Anyway, Meredith Harper mentally shimmied into my life in all her bon-mot dispensing, designer-loving, hyper-elegant, "never explain and never apologise" splendour when my friend Ellen Buddle handed over an article from the Guardian by Julie Burchill called Bring Back the Red-Blooded Bitch. The main giste of this article was that no-one writes great mean girls anymore. Okay, we have Regina George, Tanya Turner and Blair Waldorf. But they either learn a lesson or lose every ounce of viciousness once they fall in love. No-one writes Scarlett O'Hara, Margo Channing, Alexis Carrington or Crystal Allen these days and Julie Burchill is of the opinion that that's a pity. To quote: -
"These days, bitching is low-fat, decaffeinated and kick-free. Worse than that, it is, above all, phoney. Though the great bitches of Hollywood were dressed to kill and magnificently shallow, there was something incredibly honest about them - whether they were real, like Bette Davis, or imaginary, like her character Margo Channing in All About Eve. In the old days, a bitch came on with all guns blazing, talons sharpened and a neon sign a mile wide above her head... She may have been a gold-digger, a back-stabber or a ball-breaker - but she was never a hypocrite. She got a tremendous kick from being a bitch and didn't care who knew it."
The more I read, the more I realised Julie Burchill was right. In fact, prophet like, frankly. Look at The Other Boleyn Girl, in which Anne Boleyn is presented as a soulless, incestuous, murdering witch. In reality, the worse thing the real Anne Boleyn could have been accused of was having a nifty repertoire of put-downs and being a bit catty to people she didn't like. (Wasn't her fault Jane Seymour looked let a bulldog's butt ugly cousin!) Not everyone who's bitchy evolves to poisoning bishops and trying to seduce their gay brother, Philippa!
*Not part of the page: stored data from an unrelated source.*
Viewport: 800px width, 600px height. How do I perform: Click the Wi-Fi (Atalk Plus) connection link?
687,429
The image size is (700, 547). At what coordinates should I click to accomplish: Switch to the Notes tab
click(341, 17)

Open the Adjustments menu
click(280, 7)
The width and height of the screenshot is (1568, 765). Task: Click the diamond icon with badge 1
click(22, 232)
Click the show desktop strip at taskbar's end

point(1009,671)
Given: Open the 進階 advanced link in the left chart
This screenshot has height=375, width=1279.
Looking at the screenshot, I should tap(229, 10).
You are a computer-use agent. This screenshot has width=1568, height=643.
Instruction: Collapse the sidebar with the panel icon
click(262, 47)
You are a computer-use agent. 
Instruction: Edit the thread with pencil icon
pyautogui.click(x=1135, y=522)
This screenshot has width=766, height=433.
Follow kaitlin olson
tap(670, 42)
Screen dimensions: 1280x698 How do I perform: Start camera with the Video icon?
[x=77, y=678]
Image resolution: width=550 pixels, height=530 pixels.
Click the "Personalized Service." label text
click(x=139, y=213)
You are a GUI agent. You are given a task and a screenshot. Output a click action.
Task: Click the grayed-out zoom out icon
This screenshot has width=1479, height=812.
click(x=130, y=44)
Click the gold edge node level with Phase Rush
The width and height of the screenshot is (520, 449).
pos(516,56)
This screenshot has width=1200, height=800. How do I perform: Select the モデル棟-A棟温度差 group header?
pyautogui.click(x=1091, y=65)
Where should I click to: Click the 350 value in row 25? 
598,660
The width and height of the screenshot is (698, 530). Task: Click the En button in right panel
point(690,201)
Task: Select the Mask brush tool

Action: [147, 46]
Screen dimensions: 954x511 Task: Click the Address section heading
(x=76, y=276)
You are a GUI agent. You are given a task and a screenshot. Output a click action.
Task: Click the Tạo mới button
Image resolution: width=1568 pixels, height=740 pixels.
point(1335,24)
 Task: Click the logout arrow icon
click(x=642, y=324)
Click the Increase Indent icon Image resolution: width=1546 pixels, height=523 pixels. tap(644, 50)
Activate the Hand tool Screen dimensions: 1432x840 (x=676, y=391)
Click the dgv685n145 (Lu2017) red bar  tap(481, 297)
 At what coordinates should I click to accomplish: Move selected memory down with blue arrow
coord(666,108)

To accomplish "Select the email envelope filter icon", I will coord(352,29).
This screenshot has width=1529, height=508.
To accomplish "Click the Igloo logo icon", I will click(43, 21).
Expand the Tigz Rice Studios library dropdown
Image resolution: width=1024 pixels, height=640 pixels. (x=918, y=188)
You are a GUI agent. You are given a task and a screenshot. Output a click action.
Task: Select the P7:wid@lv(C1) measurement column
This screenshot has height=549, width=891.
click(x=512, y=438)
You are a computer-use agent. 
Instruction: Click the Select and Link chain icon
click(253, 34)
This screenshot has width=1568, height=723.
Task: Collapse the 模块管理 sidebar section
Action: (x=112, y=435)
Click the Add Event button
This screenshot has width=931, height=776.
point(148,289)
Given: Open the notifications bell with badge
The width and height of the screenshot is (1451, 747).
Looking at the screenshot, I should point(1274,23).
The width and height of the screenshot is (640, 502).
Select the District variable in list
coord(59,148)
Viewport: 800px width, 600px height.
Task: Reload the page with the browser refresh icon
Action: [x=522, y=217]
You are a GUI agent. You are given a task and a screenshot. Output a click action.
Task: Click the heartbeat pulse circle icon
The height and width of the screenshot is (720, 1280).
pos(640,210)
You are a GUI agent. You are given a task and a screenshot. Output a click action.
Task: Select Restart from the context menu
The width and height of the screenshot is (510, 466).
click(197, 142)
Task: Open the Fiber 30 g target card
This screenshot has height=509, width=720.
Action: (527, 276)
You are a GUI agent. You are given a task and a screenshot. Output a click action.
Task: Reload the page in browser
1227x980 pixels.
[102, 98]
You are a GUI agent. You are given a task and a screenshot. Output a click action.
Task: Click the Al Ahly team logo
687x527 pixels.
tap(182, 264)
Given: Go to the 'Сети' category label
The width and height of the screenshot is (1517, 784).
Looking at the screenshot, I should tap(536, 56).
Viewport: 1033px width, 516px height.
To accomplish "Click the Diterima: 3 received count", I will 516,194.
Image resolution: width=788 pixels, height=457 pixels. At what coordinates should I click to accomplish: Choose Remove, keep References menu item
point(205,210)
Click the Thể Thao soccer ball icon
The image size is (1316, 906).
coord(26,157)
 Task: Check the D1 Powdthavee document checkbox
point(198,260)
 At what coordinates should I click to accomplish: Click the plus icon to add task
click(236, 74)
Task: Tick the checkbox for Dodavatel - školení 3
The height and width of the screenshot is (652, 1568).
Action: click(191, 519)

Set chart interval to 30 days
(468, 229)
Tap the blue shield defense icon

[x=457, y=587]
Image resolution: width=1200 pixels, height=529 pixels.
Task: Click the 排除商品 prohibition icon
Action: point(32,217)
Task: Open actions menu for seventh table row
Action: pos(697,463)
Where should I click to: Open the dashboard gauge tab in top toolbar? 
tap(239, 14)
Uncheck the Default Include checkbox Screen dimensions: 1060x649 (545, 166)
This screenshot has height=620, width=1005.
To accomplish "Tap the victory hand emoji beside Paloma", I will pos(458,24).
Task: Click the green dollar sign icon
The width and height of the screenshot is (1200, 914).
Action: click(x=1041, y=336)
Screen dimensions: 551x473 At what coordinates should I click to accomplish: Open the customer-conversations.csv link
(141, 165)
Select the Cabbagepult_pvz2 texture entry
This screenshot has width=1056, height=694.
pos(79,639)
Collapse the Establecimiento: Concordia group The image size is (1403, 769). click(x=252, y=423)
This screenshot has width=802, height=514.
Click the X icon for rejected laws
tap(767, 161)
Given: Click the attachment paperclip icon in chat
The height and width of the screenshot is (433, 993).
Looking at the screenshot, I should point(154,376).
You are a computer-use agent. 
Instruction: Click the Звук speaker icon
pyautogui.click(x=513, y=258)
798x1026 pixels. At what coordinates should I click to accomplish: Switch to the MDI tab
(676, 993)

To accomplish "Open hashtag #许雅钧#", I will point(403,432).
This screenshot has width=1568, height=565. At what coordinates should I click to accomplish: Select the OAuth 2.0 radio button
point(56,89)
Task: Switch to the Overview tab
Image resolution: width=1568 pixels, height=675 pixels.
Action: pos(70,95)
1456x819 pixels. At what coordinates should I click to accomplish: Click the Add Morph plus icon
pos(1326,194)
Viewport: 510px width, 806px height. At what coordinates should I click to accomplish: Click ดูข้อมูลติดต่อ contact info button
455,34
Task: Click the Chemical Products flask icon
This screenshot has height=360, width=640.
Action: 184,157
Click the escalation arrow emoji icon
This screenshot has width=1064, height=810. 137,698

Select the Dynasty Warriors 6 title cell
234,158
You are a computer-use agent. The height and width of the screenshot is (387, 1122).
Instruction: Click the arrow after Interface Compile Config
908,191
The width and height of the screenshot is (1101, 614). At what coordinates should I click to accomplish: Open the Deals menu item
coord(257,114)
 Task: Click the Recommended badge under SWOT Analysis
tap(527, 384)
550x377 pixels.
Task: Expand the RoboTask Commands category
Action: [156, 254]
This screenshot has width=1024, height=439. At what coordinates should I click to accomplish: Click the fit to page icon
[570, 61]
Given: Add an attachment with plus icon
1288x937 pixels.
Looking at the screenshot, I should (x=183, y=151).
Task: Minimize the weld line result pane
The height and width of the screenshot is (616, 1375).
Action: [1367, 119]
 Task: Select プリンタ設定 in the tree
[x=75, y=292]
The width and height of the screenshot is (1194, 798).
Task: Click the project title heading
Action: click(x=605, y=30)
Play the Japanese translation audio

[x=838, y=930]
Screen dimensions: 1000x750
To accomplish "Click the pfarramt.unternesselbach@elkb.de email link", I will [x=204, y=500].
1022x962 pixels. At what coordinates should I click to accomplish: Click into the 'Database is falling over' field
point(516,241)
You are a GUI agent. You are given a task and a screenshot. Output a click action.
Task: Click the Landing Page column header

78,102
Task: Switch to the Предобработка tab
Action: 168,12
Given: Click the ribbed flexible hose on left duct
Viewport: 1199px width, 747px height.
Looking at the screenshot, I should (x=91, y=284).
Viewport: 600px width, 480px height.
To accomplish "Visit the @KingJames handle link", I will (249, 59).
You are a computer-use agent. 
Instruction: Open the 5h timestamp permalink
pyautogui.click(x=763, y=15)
When I created Meredith, I wanted to create an unashamed, unapologetic super-bitch, who wasn't doing any of this because she was insecure, unhappy or, most laughably of all, jealous. She's doing it because people annoy her and she is really funny! She's not doing it to hide her own insecurities. Hitting or mocking the weak kid, the different kid, the bright kid, the poor kid or whatever is just plain disgusting and, what's worse, it's pathetic, too. It's basically a flaming declaration to the world that your own personality simply isn't interesting enough to attract attention without making people either afraid of you or participants in the neandrathal pantomime you call your life. That's being a bully and there's a big, big difference between a bitch and being a bully. One is about being nasty to those who cross you; the other is about targetting those who are weaker than you or threaten your vast but unstable ego. Never confuse being bitchy with being a bully. It's like confusing Dom Perignon with buckfast.
Meredith Elisabeth Anne Harper is supposed to be gloriously and unrepentantly bitchy. I'm not saying she doesn't have feelings. She does. She's not a sociopath. But I wanted to write a character who harks back to an age when "a bitch came on with all guns blazing, talons sharpened and a neon sign a mile wide above her head." Well, maybe not neon ... that's a bit tacky.